Rewrite the rows below, putting "GUI agent" wherever "computer-use agent" appears and keeping everything else the same.

_INFORMATION PROVIDED_
-.-.-

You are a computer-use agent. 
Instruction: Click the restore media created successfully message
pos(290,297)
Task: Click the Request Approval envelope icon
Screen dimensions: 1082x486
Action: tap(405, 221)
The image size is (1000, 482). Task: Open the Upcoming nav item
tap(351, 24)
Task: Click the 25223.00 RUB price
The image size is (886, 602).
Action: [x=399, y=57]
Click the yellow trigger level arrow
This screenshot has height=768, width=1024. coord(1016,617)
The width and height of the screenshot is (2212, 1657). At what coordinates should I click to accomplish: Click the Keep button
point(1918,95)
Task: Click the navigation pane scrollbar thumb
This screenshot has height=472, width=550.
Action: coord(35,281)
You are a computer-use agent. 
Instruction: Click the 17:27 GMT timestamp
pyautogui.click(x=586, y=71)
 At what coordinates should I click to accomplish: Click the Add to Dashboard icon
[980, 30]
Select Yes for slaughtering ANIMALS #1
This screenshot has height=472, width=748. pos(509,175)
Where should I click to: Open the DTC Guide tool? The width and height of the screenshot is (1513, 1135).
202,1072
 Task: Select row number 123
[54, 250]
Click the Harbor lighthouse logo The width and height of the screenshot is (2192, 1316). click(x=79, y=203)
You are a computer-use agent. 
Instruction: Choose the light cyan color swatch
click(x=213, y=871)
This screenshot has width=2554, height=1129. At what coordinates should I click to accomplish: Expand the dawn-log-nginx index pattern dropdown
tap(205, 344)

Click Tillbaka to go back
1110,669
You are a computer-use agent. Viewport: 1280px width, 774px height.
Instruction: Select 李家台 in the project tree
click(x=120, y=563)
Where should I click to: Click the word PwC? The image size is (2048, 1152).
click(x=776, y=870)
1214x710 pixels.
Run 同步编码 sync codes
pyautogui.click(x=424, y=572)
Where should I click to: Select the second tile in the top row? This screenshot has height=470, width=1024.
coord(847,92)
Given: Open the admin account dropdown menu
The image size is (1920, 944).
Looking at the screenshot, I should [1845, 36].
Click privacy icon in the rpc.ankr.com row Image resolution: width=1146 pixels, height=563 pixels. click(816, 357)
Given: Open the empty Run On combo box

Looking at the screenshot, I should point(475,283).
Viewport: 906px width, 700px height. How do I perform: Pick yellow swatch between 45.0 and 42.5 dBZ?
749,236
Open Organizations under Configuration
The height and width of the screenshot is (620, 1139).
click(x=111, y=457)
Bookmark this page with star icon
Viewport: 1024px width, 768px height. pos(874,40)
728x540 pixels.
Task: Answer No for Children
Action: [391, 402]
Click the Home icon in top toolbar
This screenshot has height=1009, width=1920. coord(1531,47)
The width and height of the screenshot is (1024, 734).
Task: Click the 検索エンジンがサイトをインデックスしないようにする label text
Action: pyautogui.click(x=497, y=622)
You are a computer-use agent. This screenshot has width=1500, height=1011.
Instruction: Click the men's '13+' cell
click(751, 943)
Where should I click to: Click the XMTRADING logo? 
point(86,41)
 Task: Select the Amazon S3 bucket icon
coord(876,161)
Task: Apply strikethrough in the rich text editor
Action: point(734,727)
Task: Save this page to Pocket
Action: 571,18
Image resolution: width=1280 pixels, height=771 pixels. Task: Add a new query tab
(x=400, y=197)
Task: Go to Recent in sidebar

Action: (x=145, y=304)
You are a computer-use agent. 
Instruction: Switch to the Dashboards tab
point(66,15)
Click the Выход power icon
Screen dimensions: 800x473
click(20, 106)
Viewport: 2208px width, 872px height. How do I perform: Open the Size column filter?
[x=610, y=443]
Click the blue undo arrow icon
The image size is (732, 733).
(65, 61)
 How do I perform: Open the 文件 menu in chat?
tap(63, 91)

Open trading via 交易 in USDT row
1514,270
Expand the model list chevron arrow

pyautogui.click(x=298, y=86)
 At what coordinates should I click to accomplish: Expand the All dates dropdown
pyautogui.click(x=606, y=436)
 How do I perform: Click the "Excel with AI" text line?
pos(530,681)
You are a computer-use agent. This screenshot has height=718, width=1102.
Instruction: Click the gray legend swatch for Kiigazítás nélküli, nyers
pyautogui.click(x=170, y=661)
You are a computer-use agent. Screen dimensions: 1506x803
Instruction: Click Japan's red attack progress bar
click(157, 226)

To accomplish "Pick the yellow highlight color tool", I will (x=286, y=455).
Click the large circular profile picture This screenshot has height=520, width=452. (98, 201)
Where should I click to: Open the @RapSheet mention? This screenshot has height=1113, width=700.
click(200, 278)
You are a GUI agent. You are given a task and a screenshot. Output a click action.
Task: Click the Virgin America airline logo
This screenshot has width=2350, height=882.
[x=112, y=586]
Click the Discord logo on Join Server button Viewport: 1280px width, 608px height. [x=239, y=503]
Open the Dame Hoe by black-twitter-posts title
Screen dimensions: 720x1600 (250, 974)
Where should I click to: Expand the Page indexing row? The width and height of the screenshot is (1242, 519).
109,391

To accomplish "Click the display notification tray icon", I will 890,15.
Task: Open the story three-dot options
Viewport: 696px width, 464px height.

-.-.-

_EXERCISE SOLUTION_
You are a GUI agent. 
Instruction: Click the restore media created successfully message
pos(290,297)
Task: Click the Request Approval envelope icon
Screen dimensions: 1082x486
Action: tap(405, 221)
The image size is (1000, 482). Task: Open the Upcoming nav item
tap(351, 24)
Task: Click the 25223.00 RUB price
The image size is (886, 602).
Action: [x=399, y=57]
Click the yellow trigger level arrow
This screenshot has height=768, width=1024. coord(1016,617)
The width and height of the screenshot is (2212, 1657). At what coordinates should I click to accomplish: Click the Keep button
point(1918,95)
Task: Click the navigation pane scrollbar thumb
This screenshot has height=472, width=550.
Action: coord(35,281)
You are a GUI agent. 
Instruction: Click the 17:27 GMT timestamp
pyautogui.click(x=586, y=71)
 At what coordinates should I click to accomplish: Click the Add to Dashboard icon
[980, 30]
Select Yes for slaughtering ANIMALS #1
This screenshot has height=472, width=748. pos(509,175)
Where should I click to: Open the DTC Guide tool? The width and height of the screenshot is (1513, 1135).
202,1072
 Task: Select row number 123
[54, 250]
Click the Harbor lighthouse logo The width and height of the screenshot is (2192, 1316). click(x=79, y=203)
You are a GUI agent. 
Instruction: Choose the light cyan color swatch
click(x=213, y=871)
This screenshot has width=2554, height=1129. At what coordinates should I click to accomplish: Expand the dawn-log-nginx index pattern dropdown
tap(205, 344)

Click Tillbaka to go back
1110,669
You are a GUI agent. Viewport: 1280px width, 774px height.
Instruction: Select 李家台 in the project tree
click(x=120, y=563)
Where should I click to: Click the word PwC? The image size is (2048, 1152).
click(x=776, y=870)
1214x710 pixels.
Run 同步编码 sync codes
pyautogui.click(x=424, y=572)
Where should I click to: Select the second tile in the top row? This screenshot has height=470, width=1024.
coord(847,92)
Given: Open the admin account dropdown menu
The image size is (1920, 944).
Looking at the screenshot, I should [1845, 36].
Click privacy icon in the rpc.ankr.com row Image resolution: width=1146 pixels, height=563 pixels. click(816, 357)
Given: Open the empty Run On combo box

Looking at the screenshot, I should point(475,283).
Viewport: 906px width, 700px height. How do I perform: Pick yellow swatch between 45.0 and 42.5 dBZ?
749,236
Open Organizations under Configuration
The height and width of the screenshot is (620, 1139).
click(x=111, y=457)
Bookmark this page with star icon
Viewport: 1024px width, 768px height. pos(874,40)
728x540 pixels.
Task: Answer No for Children
Action: [391, 402]
Click the Home icon in top toolbar
This screenshot has height=1009, width=1920. coord(1531,47)
The width and height of the screenshot is (1024, 734).
Task: Click the 検索エンジンがサイトをインデックスしないようにする label text
Action: pyautogui.click(x=497, y=622)
You are a GUI agent. This screenshot has width=1500, height=1011.
Instruction: Click the men's '13+' cell
click(751, 943)
Where should I click to: Click the XMTRADING logo? 
point(86,41)
 Task: Select the Amazon S3 bucket icon
coord(876,161)
Task: Apply strikethrough in the rich text editor
Action: point(734,727)
Task: Save this page to Pocket
Action: 571,18
Image resolution: width=1280 pixels, height=771 pixels. Task: Add a new query tab
(x=400, y=197)
Task: Go to Recent in sidebar

Action: (x=145, y=304)
You are a GUI agent. 
Instruction: Switch to the Dashboards tab
point(66,15)
Click the Выход power icon
Screen dimensions: 800x473
click(20, 106)
Viewport: 2208px width, 872px height. How do I perform: Open the Size column filter?
[x=610, y=443]
Click the blue undo arrow icon
The image size is (732, 733).
(65, 61)
 How do I perform: Open the 文件 menu in chat?
tap(63, 91)

Open trading via 交易 in USDT row
1514,270
Expand the model list chevron arrow

pyautogui.click(x=298, y=86)
 At what coordinates should I click to accomplish: Expand the All dates dropdown
pyautogui.click(x=606, y=436)
 How do I perform: Click the "Excel with AI" text line?
pos(530,681)
You are a GUI agent. This screenshot has height=718, width=1102.
Instruction: Click the gray legend swatch for Kiigazítás nélküli, nyers
pyautogui.click(x=170, y=661)
You are a GUI agent. Screen dimensions: 1506x803
Instruction: Click Japan's red attack progress bar
click(157, 226)

To accomplish "Pick the yellow highlight color tool", I will (x=286, y=455).
Click the large circular profile picture This screenshot has height=520, width=452. (98, 201)
Where should I click to: Open the @RapSheet mention? This screenshot has height=1113, width=700.
click(200, 278)
You are a GUI agent. You are given a task and a screenshot. Output a click action.
Task: Click the Virgin America airline logo
This screenshot has width=2350, height=882.
[x=112, y=586]
Click the Discord logo on Join Server button Viewport: 1280px width, 608px height. [x=239, y=503]
Open the Dame Hoe by black-twitter-posts title
Screen dimensions: 720x1600 (250, 974)
Where should I click to: Expand the Page indexing row? The width and height of the screenshot is (1242, 519).
109,391

To accomplish "Click the display notification tray icon", I will 890,15.
Task: Open the story three-dot options
Viewport: 696px width, 464px height.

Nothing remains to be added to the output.